Goal of the exercise:
Drop the pictures and repeat exactly from the "Task: Select the Support Line 1 label" line down to the last line of the entries below.

Available records:
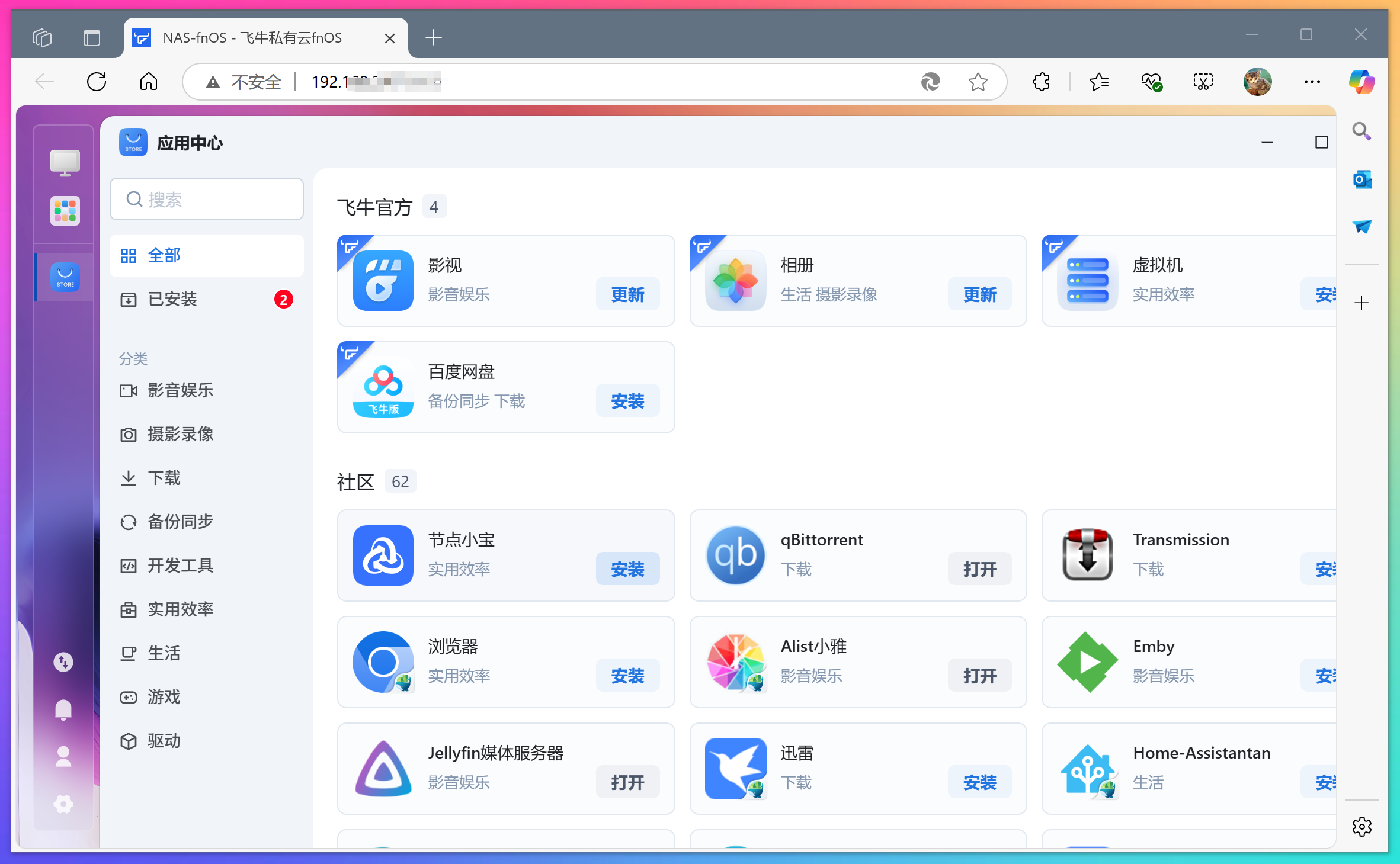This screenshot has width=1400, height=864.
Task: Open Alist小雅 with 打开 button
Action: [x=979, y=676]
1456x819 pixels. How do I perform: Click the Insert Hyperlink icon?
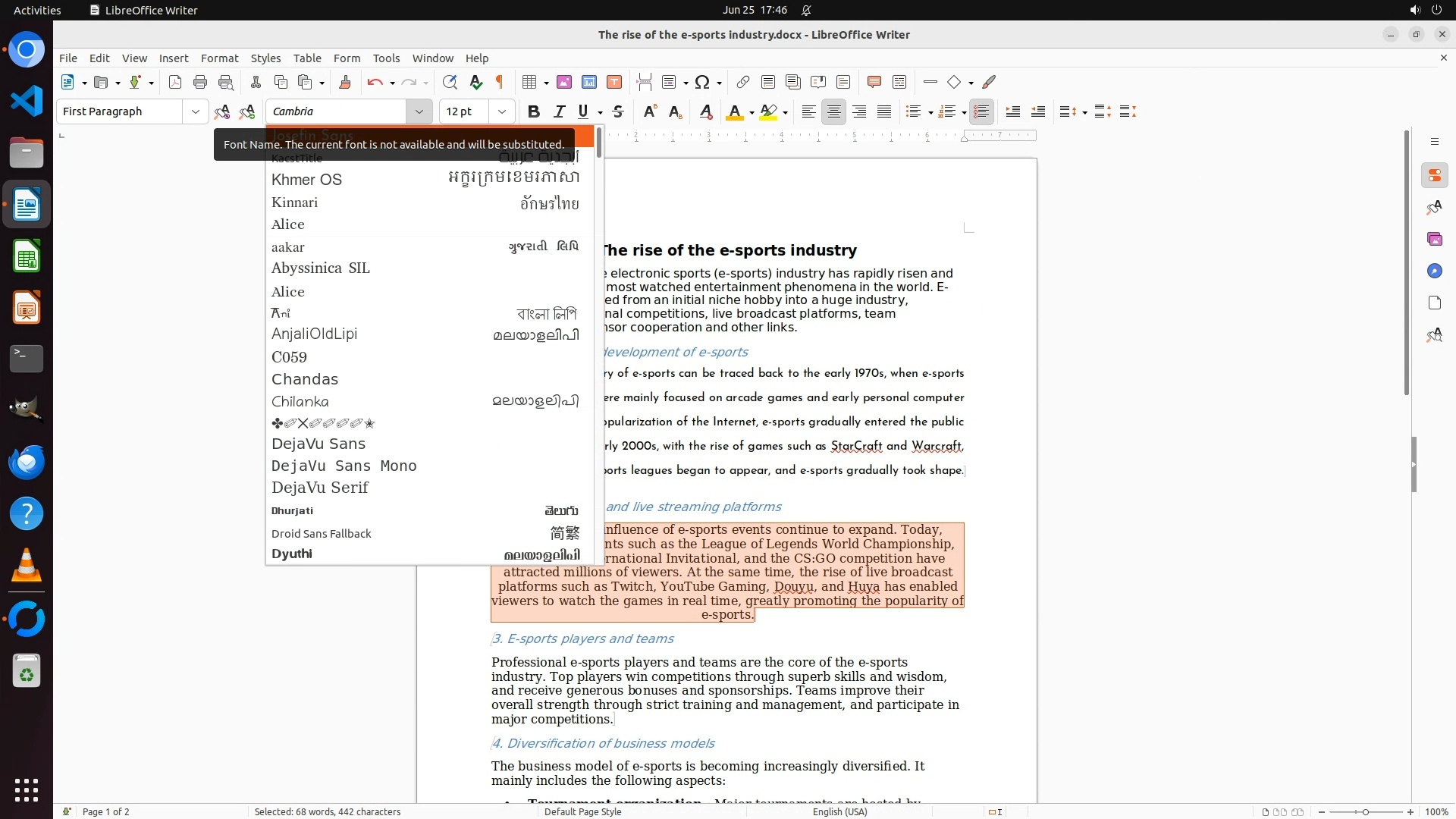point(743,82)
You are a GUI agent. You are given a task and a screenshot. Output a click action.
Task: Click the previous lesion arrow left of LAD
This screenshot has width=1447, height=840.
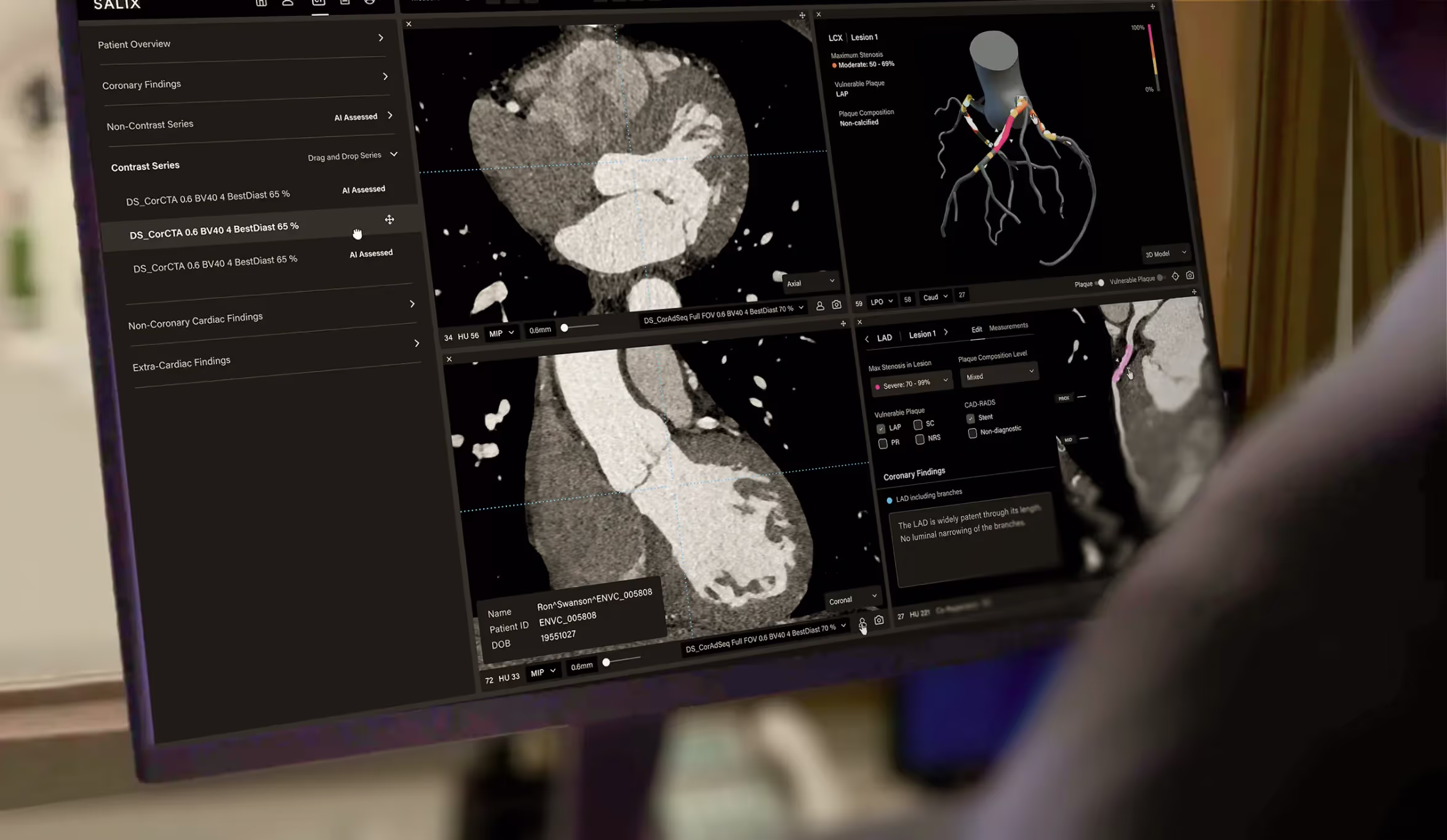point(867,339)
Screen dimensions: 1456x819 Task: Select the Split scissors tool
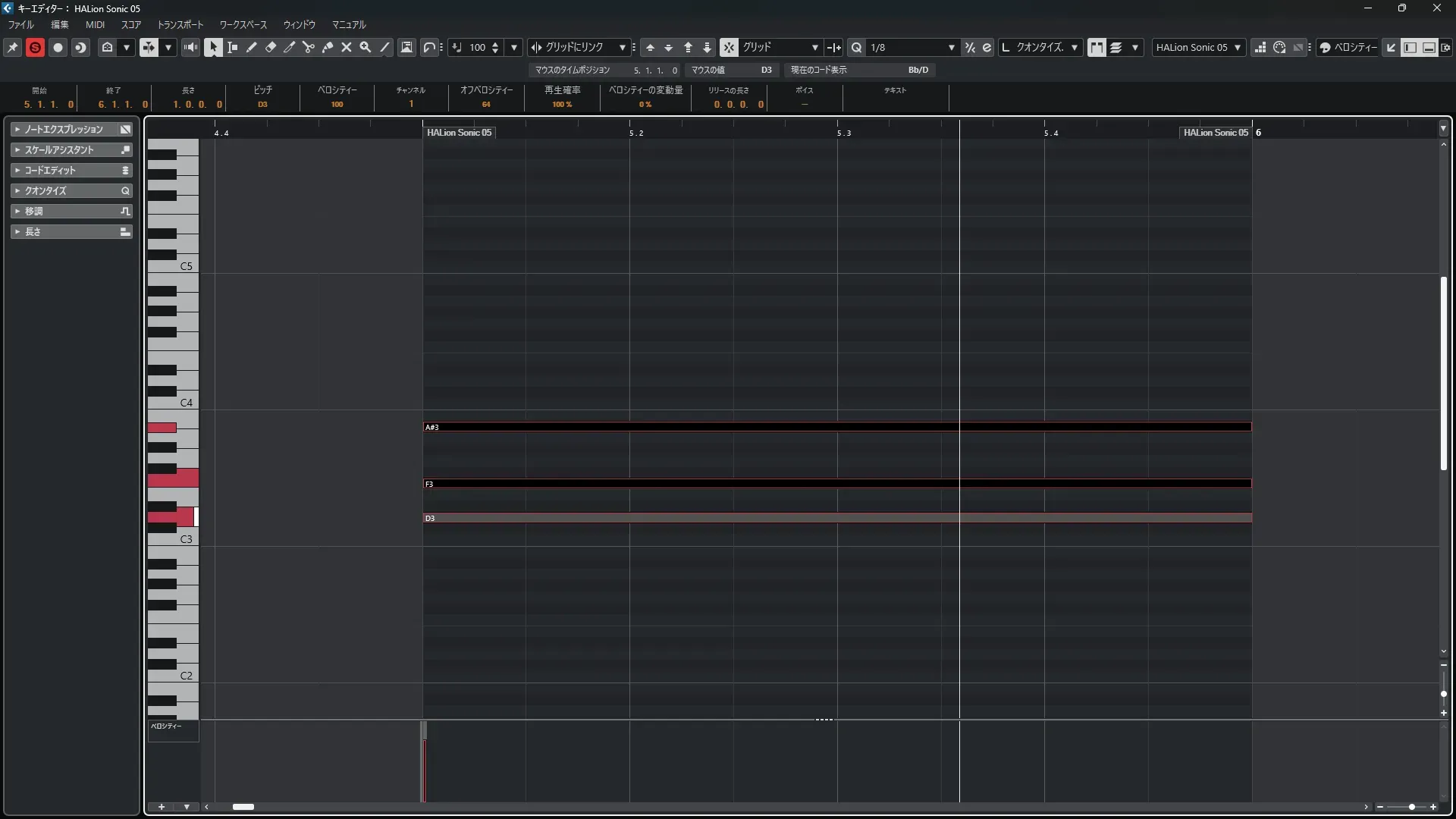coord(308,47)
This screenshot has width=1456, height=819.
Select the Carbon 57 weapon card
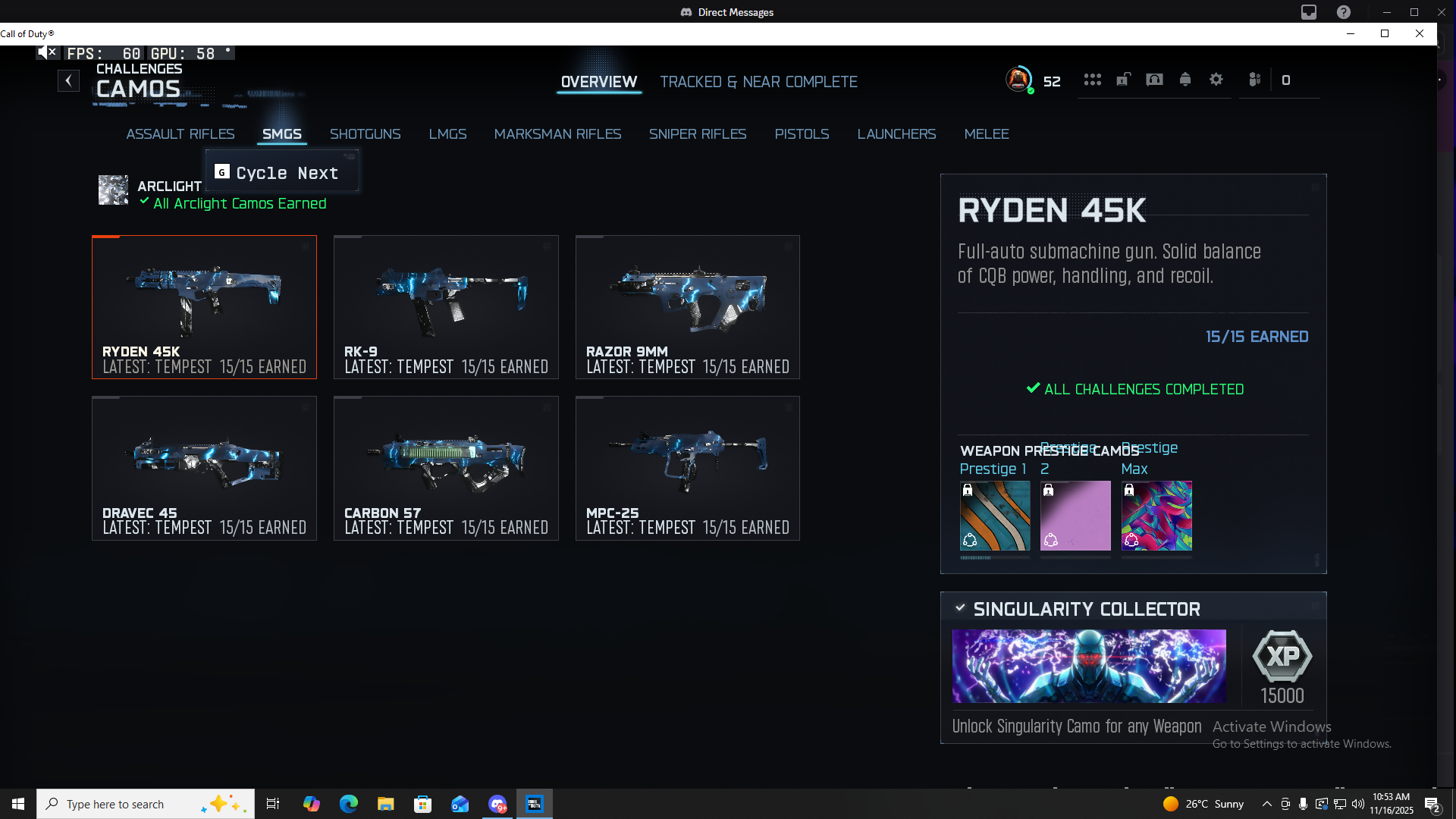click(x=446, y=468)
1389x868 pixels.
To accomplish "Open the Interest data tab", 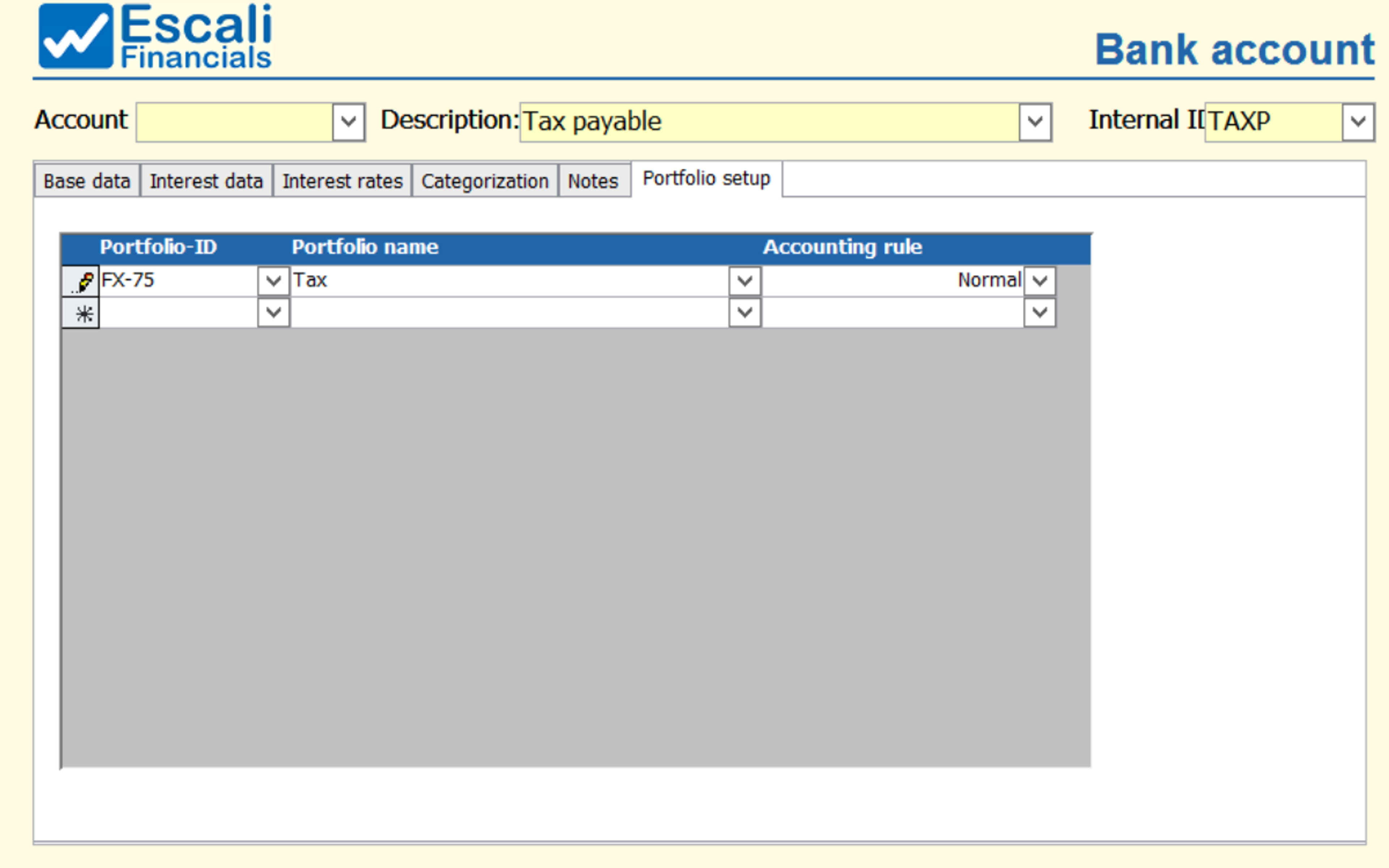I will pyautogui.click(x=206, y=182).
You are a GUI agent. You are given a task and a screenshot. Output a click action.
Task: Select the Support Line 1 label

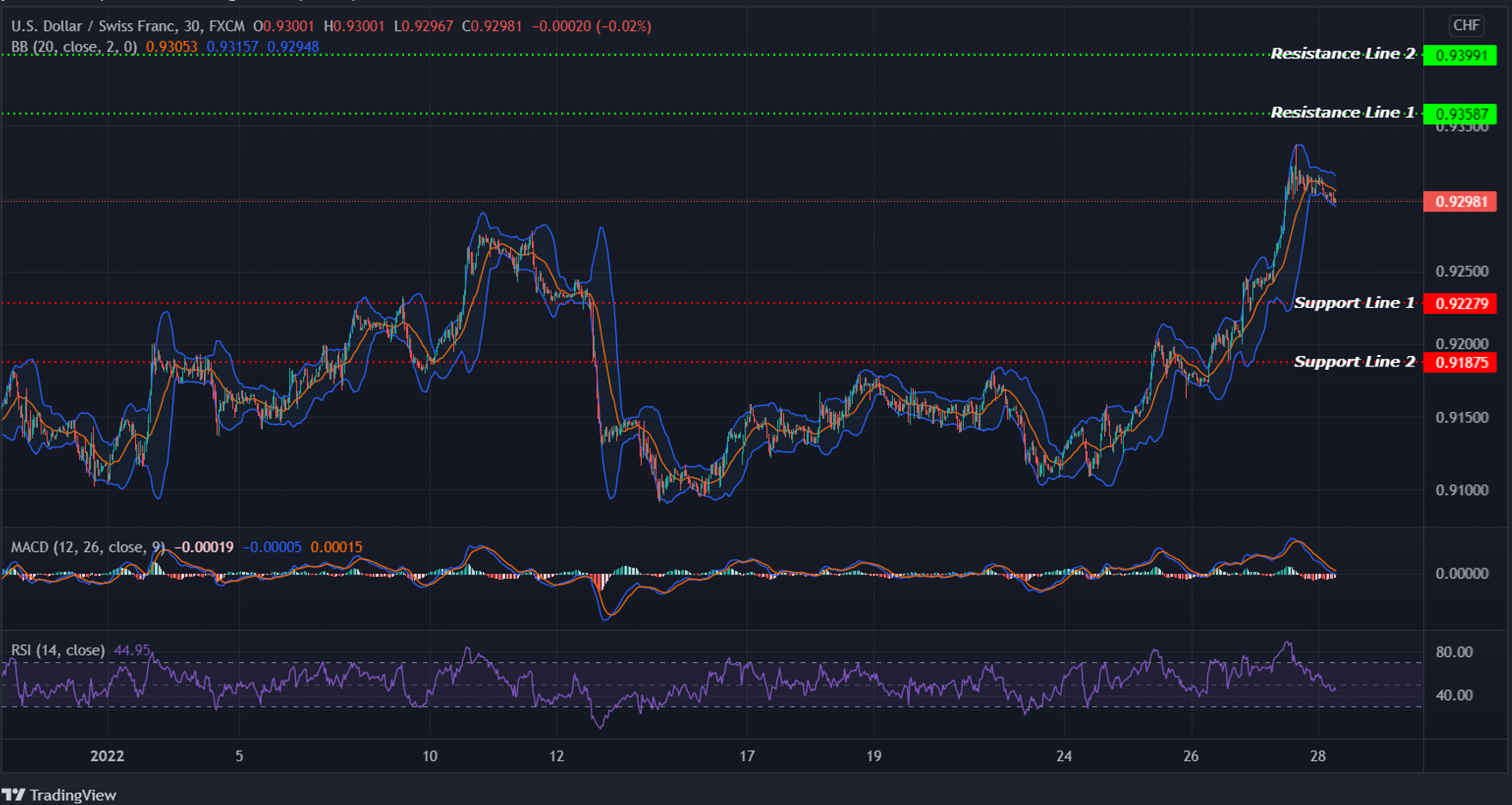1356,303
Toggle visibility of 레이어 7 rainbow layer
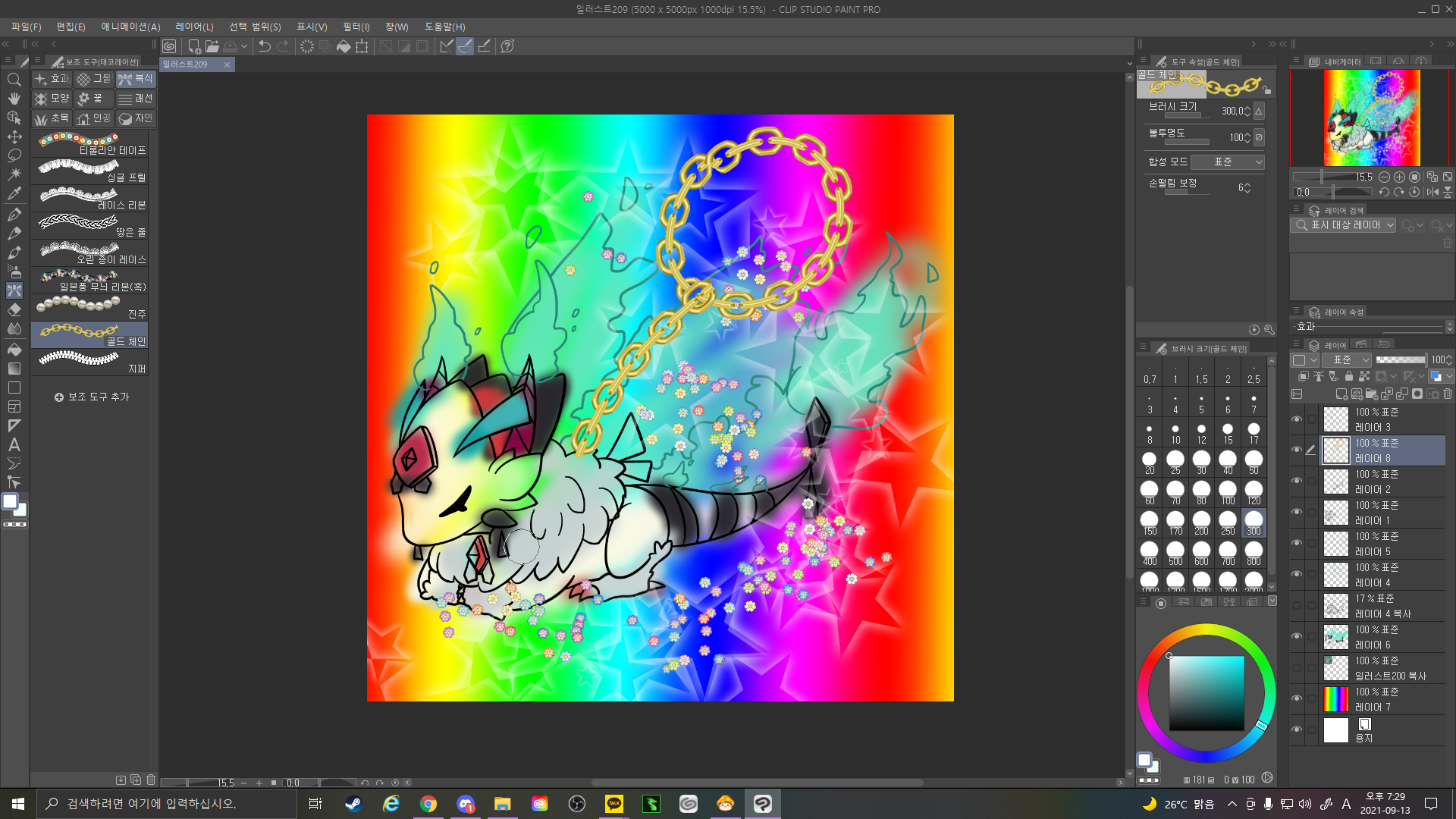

Output for this task:
Task: Select the Support Line 1 label

1356,303
Toggle visibility of 레이어 7 rainbow layer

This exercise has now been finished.